Museum der Luftstreitkräfte - Moskau Monino 2011
Moskau im August 2011

Text und Bilder Jan Himmelreich


Schlägt man ein Typenbuch über Flugzeugtypen auf, die in der ehemaligen Sowjetunion konstruiert worden sind, stolpert man unweigerlich und mit ziemlicher Sicherheit über Bilder aus dem Museum Monino bei Moskau. Darüber hinaus gibt es unzählige Veröffentlichungen über die Sammlung am Stadtrand von Moskau. Im Rahmen meines Moskaubesuches hatte ich nun die Möglichkeit, dieses Museum zu besuchen.

Mit viel Adrenalin im Blut und großen Erwartungen ging es dann bei bestem Sommerwetter ins Museum. Nicht zuletzt wegen oben genannter Fakten und der Menge der Exponate soll und kann dies keine Auflistung der ausgestellten Typen und Technik sein, sondern ist vielmehr einfach ein Erlebnisbericht.

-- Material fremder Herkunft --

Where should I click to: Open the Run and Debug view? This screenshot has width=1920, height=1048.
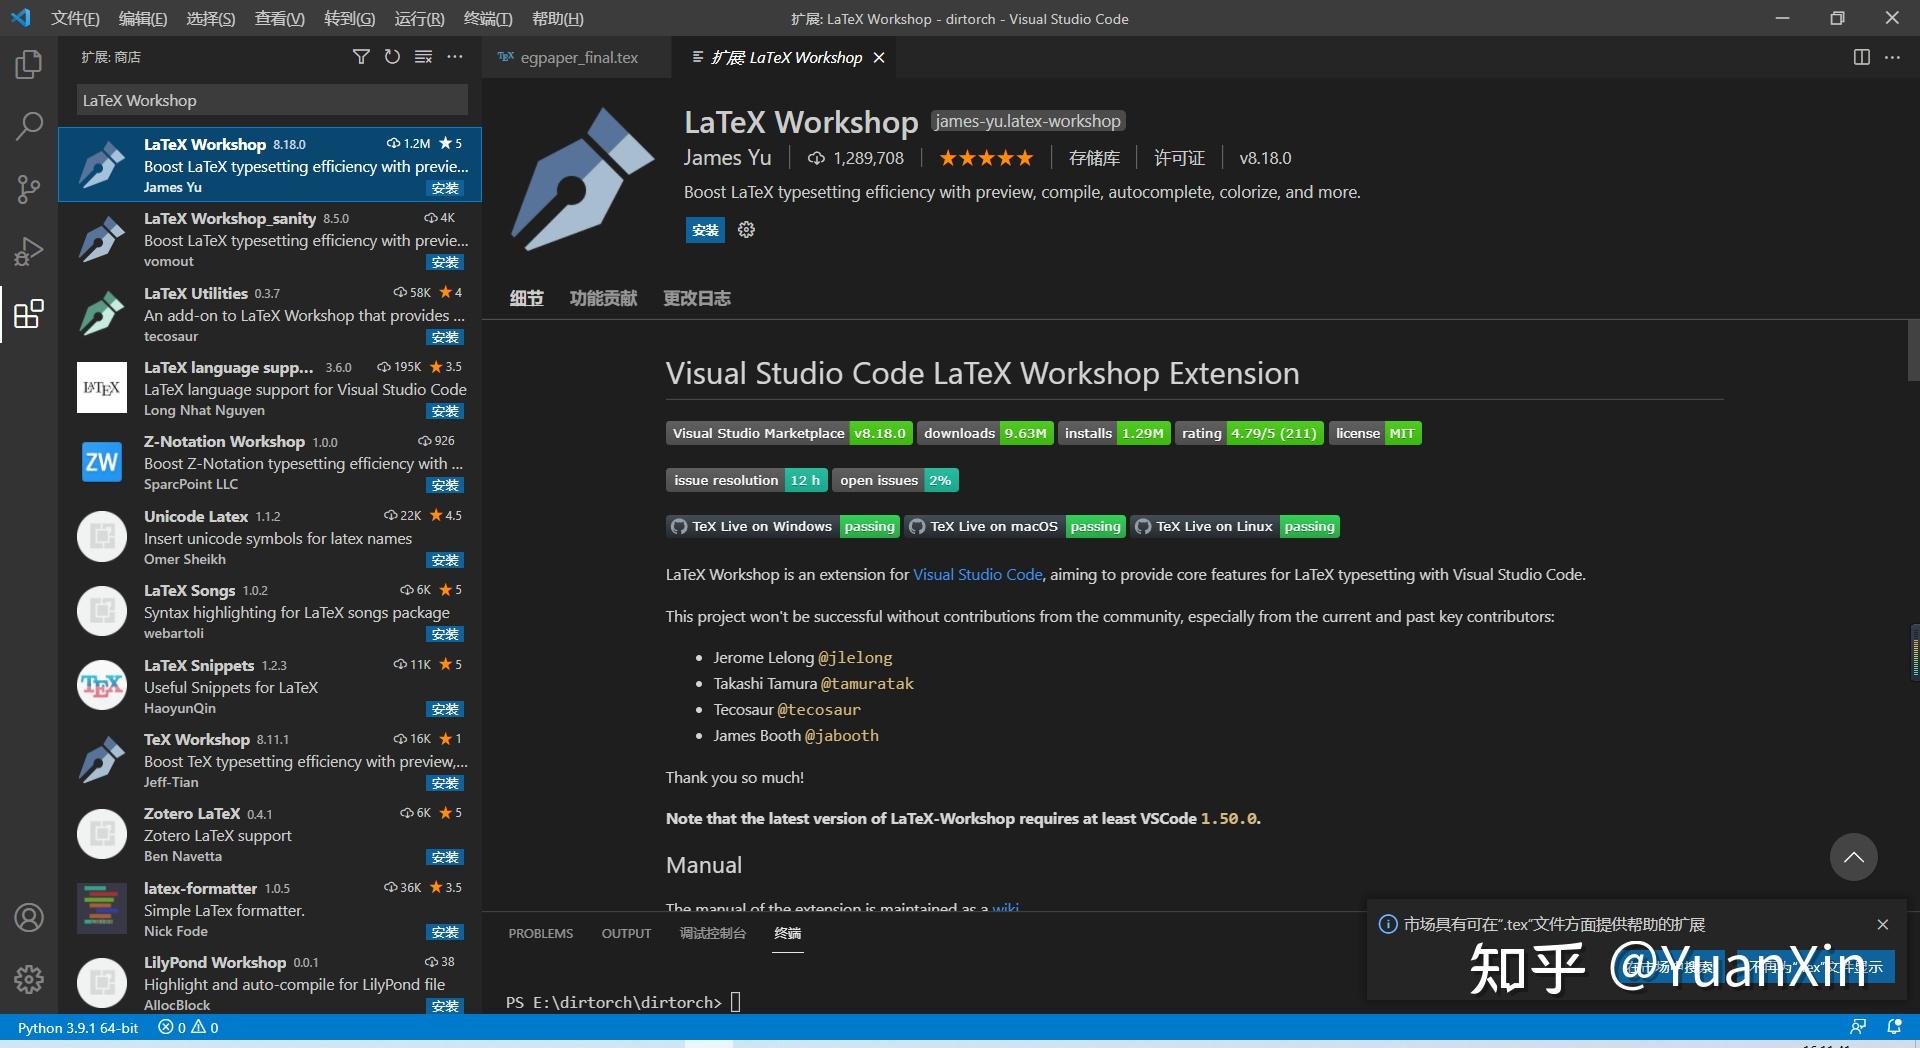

Betritt man das Gelände, wo man schon von außen große Rotoren und Leitwerke sieht, ist man sich nicht im Klaren, ob man dies hier alles mit einem Besuch verarbeiten kann. Die Menge der Flugzeuge und Hubschrauber beeindruckt im Ganzen, wie auch in der Typenvielfalt. Diese reicht von Prototypen bis hin zu Einzelstücken und Einsatzmaschinen, die bei der Aeroflot und den Luftstreitkräften flogen. Auf der bei meinem Besuch gepflegt erscheinenden Anlage kümmerten sich Mitarbeiter um die Ordnung und Sauberkeit. Ehemalige Piloten führten Besuchergruppen im Gelände herum und erzählten ihre Geschichten und die der Exponate. Bei den auf der großen Freifläche stehenden Flugzeugen hatte ich den Anschein, dass es das derzeitige Ziel des Museums ist, den Istzustand der Flieger zu erhalten. Leider stehen viele dieser Seltenheiten eng an eng, so dass man ganz schön zu tun hat, günstige Fotopositionen zu finden. Gerade bei den Großflugzeugen ist dies sehr schwer. Etwas stiefmütterlich werden noch die Hubschrauber behandelt, die auf engstem Raum zwischen 2 Hallen zusammengestellt sind. In einer dieser konnte man die Anfänge der Sowjetluftfahrt mit Originalen und Repliken bestaunen. Diese noch im alten Stil gehaltene Abteilung des Museums wird es bestimmt nicht mehr lange geben. Eine neue Halle ist entstanden. In dieser befinden sich die Exponate des großen vaterländischen Krieges. Von der Art der Präsentation her, braucht sich diese Halle mit ihren hervorragend erhaltenen und gepflegten Flugzeugen nicht vor den Museen wie ich sie in Duxford, Hendon oder Prag-Kbely erlebt habe, zu verstecken. Die große Baustelle für eine 2. neue Halle lässt hoffen, dass irgendwann die gesamte Sammlung bezüglich der Präsentation und Zustand der Exponate an internationalen Standard herankommt. Von den Exponaten her, ist diese eh schon einmalig. Was mir im Nachhinein auffiel, ist der Umstand, dass in dieser Sammlung doch eine Reihe von Flugzeugtypen und deren wichtige Varianten oder Sonderbauten fehlen. Vielleicht sind diese eingelagert? Angesichts des in Chodinka vor sich hingammelnden Prototypen der MiG-23B oder auch der T-10-20 (Su-27 Langstrecken-Rekordler) beschleicht einen beim Gedanken an den Verbleib solcher Exoten ein ungutes Gefühl. Ein Buran steht im Gorkipark. Hier gehören diese hin, wie sicherlich so vieles mehr. Aber in diesem Riesenland ticken die Uhren anders. Viele Flugzeugfans aus aller Welt werden die Entwicklung in diesem Museum weiterhin beobachten.

Alles in Allem ein Besuch, der sicher lange in Erinnerung bleiben wird. Jeder Fliegerfan, der die Möglichkeit bekommt, sich das Museum anzusehen, sollte diese nutzen und dafür andere Reize, die Moskau zu bieten hat, hinten anstellen.